Directions for this task – Format as a JSON list of strings the lines from the one containing "Viewport: 1614px width, 1068px" through the end of the items, one string per line, skipping blank lines and omitting the pictures.
---+---
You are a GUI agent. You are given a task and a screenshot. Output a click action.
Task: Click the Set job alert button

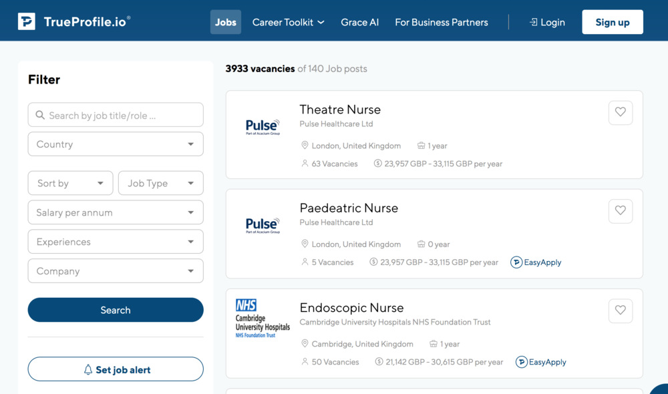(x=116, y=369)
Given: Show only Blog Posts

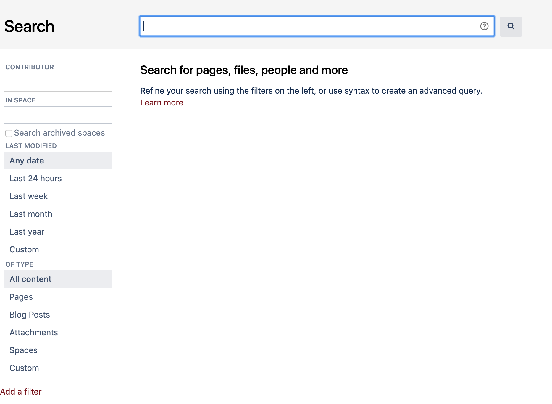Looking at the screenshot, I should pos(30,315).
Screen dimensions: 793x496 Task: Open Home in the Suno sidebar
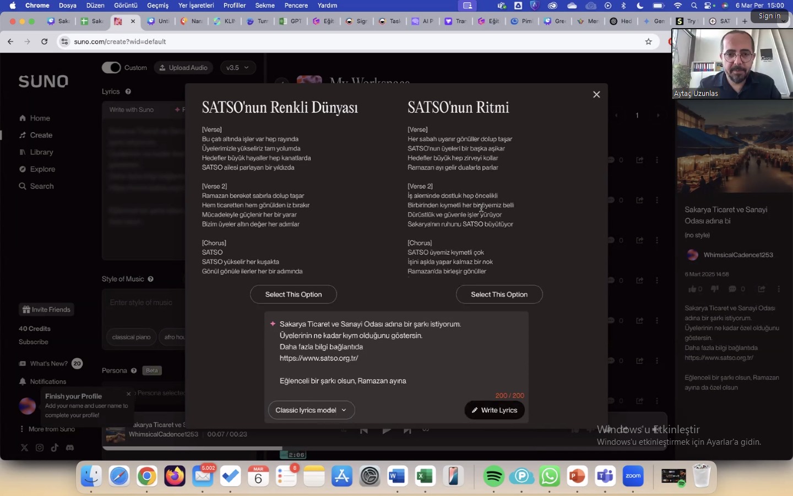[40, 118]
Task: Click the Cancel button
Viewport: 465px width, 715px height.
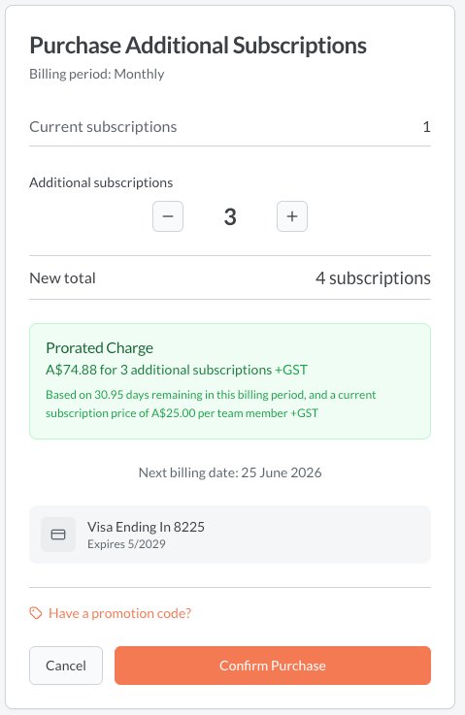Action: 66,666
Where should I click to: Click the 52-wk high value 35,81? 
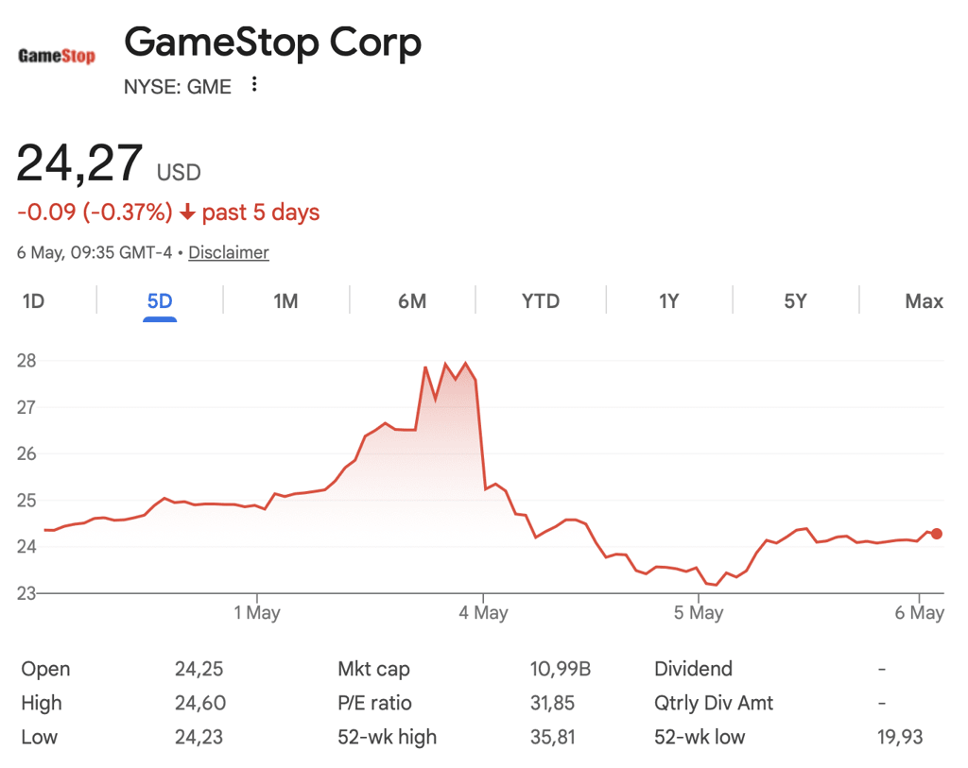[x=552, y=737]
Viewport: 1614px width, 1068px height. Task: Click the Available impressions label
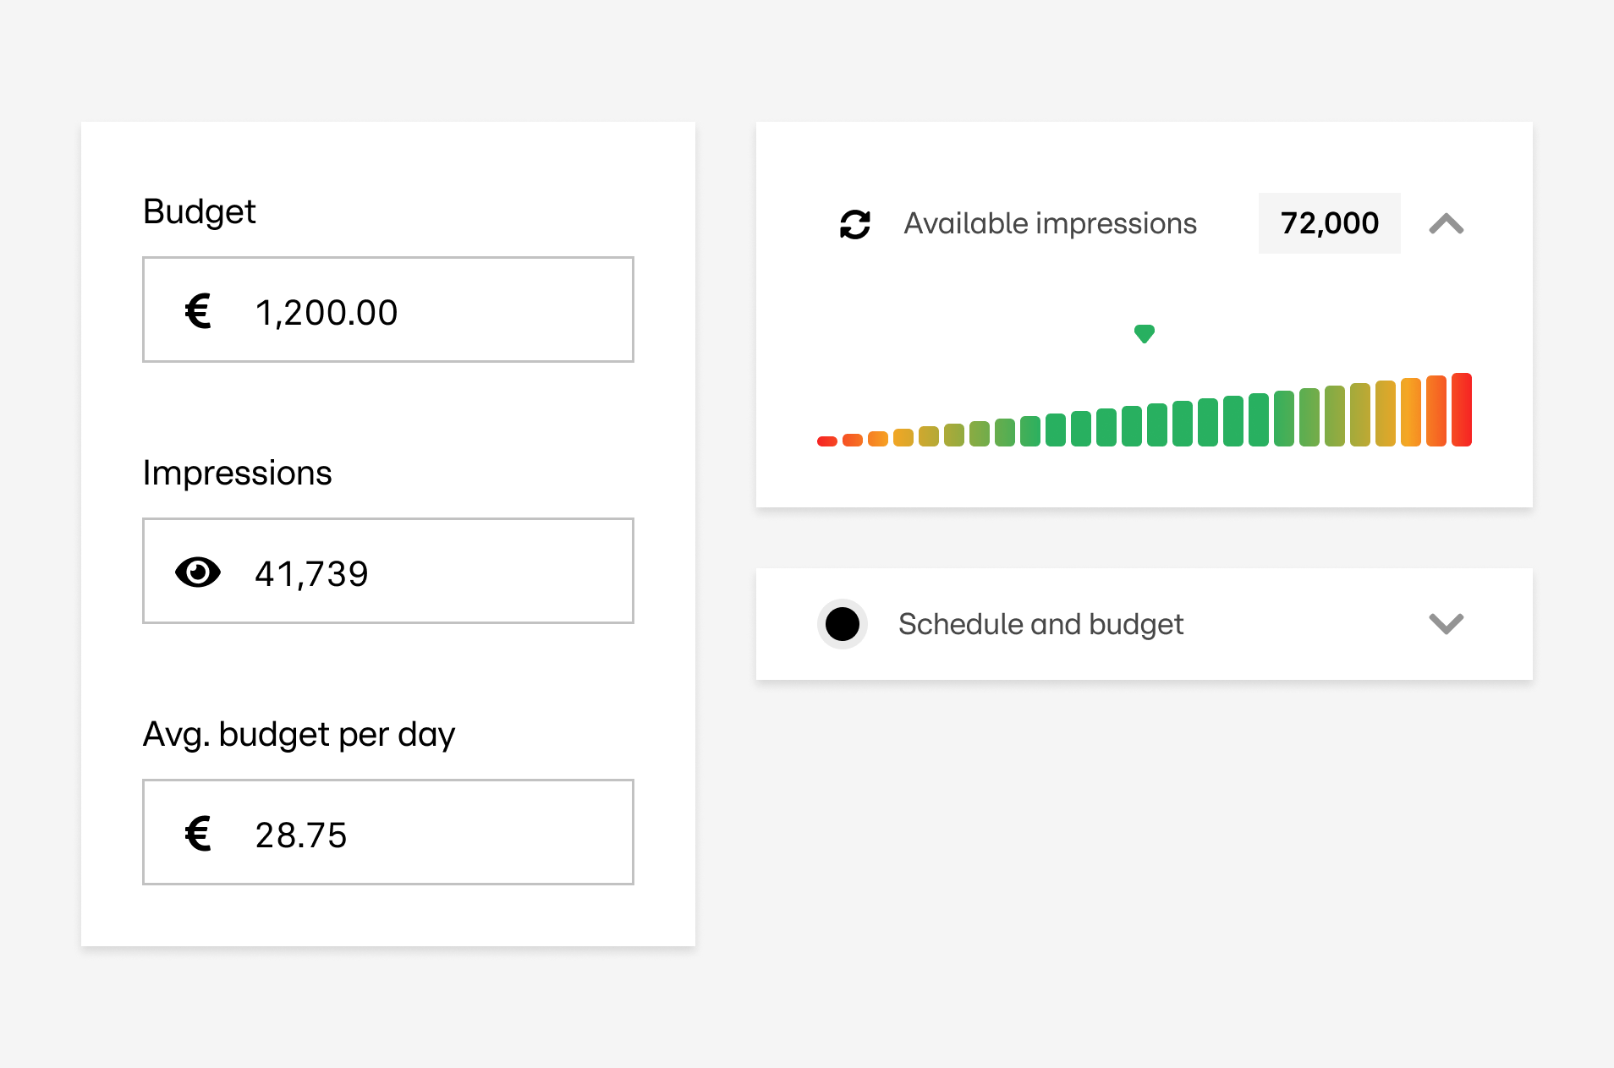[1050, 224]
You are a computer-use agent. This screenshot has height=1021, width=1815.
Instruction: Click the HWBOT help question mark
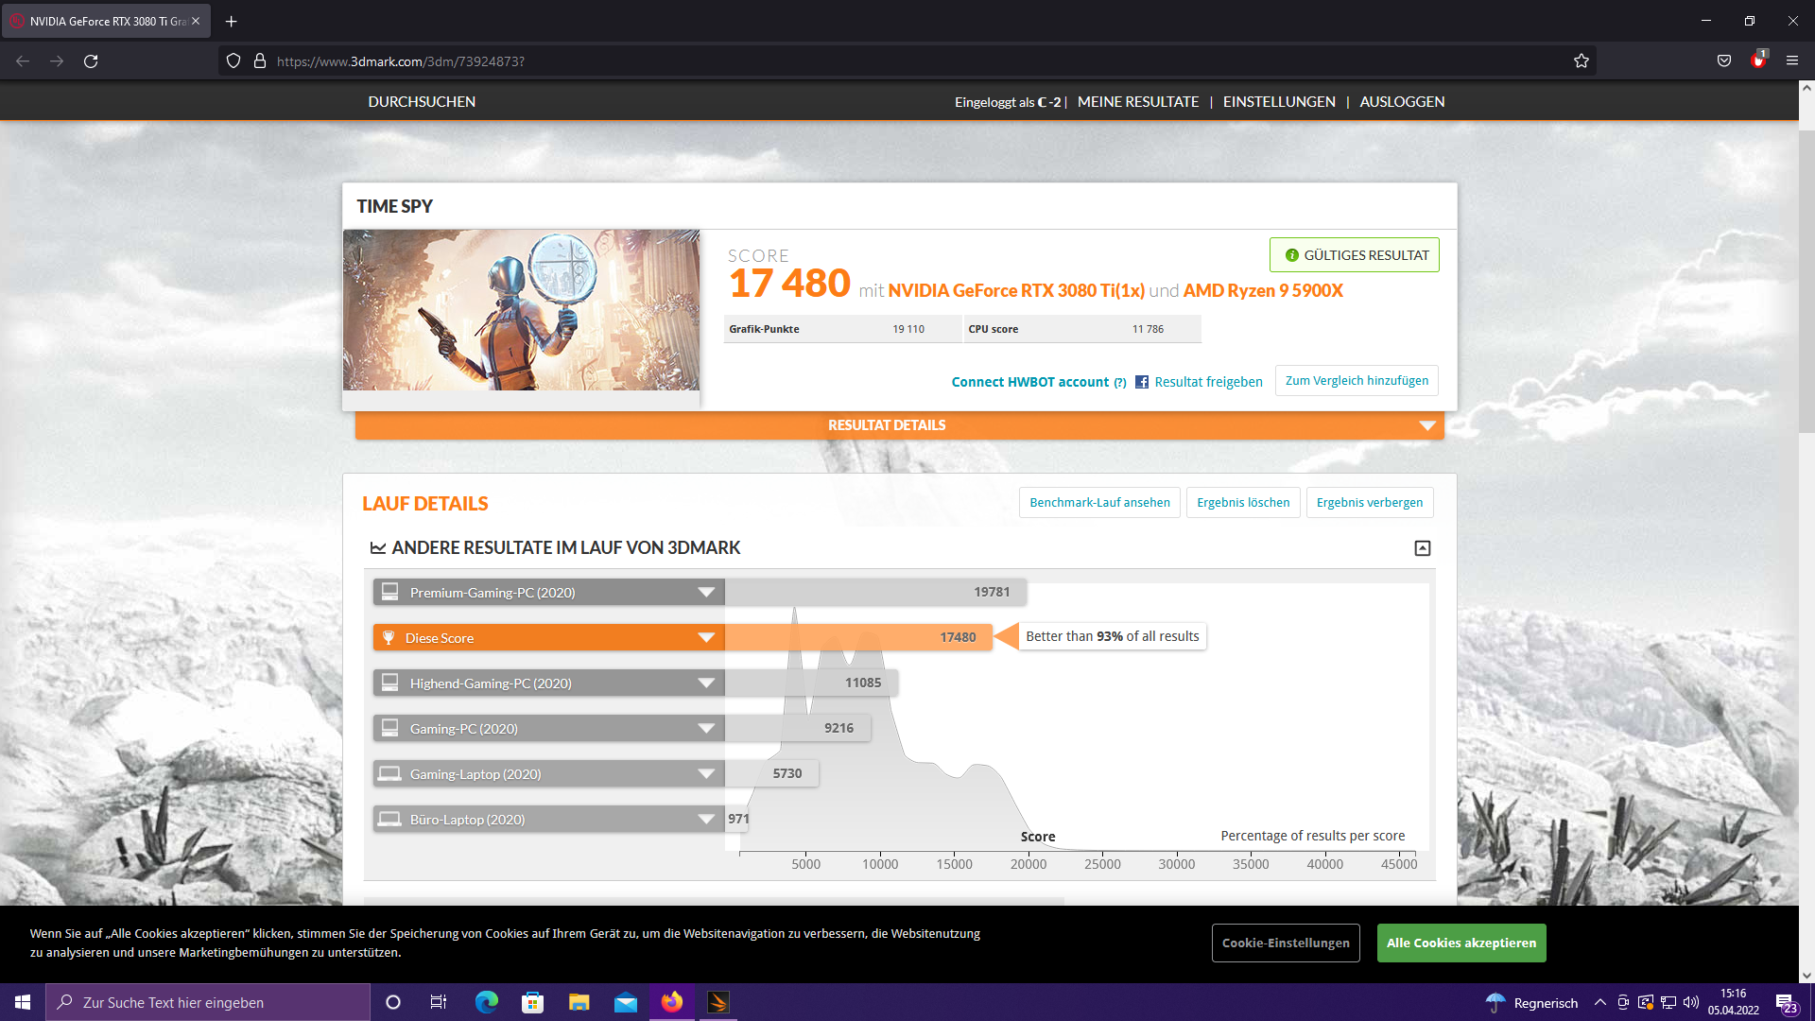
---+---
Response to this task –
[
  "Viewport: 1614px width, 1068px height. Task: Click the Available impressions label",
  "[1050, 224]",
  "You are a computer-use agent. This screenshot has height=1021, width=1815.",
  "Instruction: Click the HWBOT help question mark"
]